KC Man Sentenced to 10 Years for Fraud Scheme
For Immediate Release
U.S. Attorney's Office, Western District of Missouri
KANSAS CITY, Mo. – A Kansas City, Missouri, man was sentenced in federal court today for a $145,000 fraud scheme in which he purported to sell classic automobiles that he did not actually own.
Travis D. Oberg, 51, was sentenced by U.S. District Judge Howard F. Sachs to 10 years in federal prison without parole. The court sentenced Oberg to eight years and four months for the conviction in this case, plus 20 months consecutively for violating the terms of his supervised release on an unrelated conviction for an earlier fraud scheme. The court also ordered Oberg to pay a total of $145,070 in restitution to his victims.
On April 4, 2019, Oberg pleaded guilty to one count of wire fraud and one count of transporting a stolen vehicle.

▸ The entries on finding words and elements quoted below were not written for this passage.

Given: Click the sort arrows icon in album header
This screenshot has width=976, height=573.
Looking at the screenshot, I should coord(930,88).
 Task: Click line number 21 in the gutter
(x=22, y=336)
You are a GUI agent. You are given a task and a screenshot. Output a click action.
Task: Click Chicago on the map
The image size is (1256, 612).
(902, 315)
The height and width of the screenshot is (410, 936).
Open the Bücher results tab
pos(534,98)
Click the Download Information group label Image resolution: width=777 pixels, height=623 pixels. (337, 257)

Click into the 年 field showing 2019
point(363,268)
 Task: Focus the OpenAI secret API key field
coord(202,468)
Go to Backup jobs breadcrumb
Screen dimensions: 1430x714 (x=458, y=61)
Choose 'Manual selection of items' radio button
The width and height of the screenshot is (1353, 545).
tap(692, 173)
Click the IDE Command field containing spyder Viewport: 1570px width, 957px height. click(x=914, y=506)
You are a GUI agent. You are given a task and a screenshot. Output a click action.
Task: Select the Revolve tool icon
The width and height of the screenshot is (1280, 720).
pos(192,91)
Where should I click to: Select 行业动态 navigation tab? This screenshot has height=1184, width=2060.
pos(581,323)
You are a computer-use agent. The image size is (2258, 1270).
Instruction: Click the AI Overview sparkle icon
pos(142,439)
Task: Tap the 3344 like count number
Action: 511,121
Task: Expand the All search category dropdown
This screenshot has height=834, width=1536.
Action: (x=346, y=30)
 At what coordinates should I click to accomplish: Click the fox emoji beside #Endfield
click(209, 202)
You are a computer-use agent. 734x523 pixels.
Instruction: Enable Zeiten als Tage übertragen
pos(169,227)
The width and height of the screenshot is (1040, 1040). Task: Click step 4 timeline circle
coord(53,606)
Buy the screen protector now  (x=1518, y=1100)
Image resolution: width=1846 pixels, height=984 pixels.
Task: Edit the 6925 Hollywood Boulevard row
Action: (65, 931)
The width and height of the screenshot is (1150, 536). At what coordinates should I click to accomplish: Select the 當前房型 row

Oberg admitted that he engaged in a scheme to defraud persons who could be induced to purchase automobiles he offered for sale, although he did not own the automobiles and had no authority to sell the automobiles.
During the time he was engaged in this criminal fraud scheme, Oberg was under supervised release for a prior felony conviction. Oberg had been sentenced to eight years and four months in federal prison after defrauding dozens of victims of more than $900,000. He was released to supervision in 2016 and immediately embarked on the fraud scheme in this case.
Oberg operated under the business name “Maaco” (after establishing “maaco sales and reconditioning LLC”) as a pretense to imply that he was involved in a legitimate automobile-related business. Oberg obtained photographic images of the automobiles and images of title documents. He showed the images of the automobiles and title documents to buyers to bolster the pretense that he was authorized to sell the automobiles. After a buyer agreed to purchase an automobile, and after a buyer sent payment for an automobile, Oberg sent text messages and email messages giving false excuses and false information regarding failure to deliver the automobile.
For example, a victim in Connecticut paid $53,000 to purchase four classic automobiles: a 1973 BMW, a 1988 Mercedes-Benz 560SL, a 1985 Porsche 911 Carrera Coupe, and a 1967 Jaguar XKE 2+2 Coupe. Oberg did not own these vehicles, and had no authority to sell them. He refused the victim’s demand to refund the money when he failed to deliver the automobiles. Oberg then induced another victim in California to purchase the same 1967 Jaguar and 1985 Porsche he had purported to sell to the victim in Connecticut. The California victim paid Oberg $37,000, but the automobiles were never delivered, nor did Oberg refund the purchase prices.
Oberg also admitted that he induced another victim into a consignment agreement for the restoration and sale of a 1957 Thunderbird. Oberg falsely represented that he would restore the Thunderbird and sell it on the victim’s behalf. Oberg did not tell the owner that he sold the automobile to a person in Connecticut for $12,500 and shipped the automobile from Missouri to Connecticut.
This case was prosecuted by Assistant U.S. Attorneys Tom Larson and Matthew N. Sparks. It was investigated by the FBI.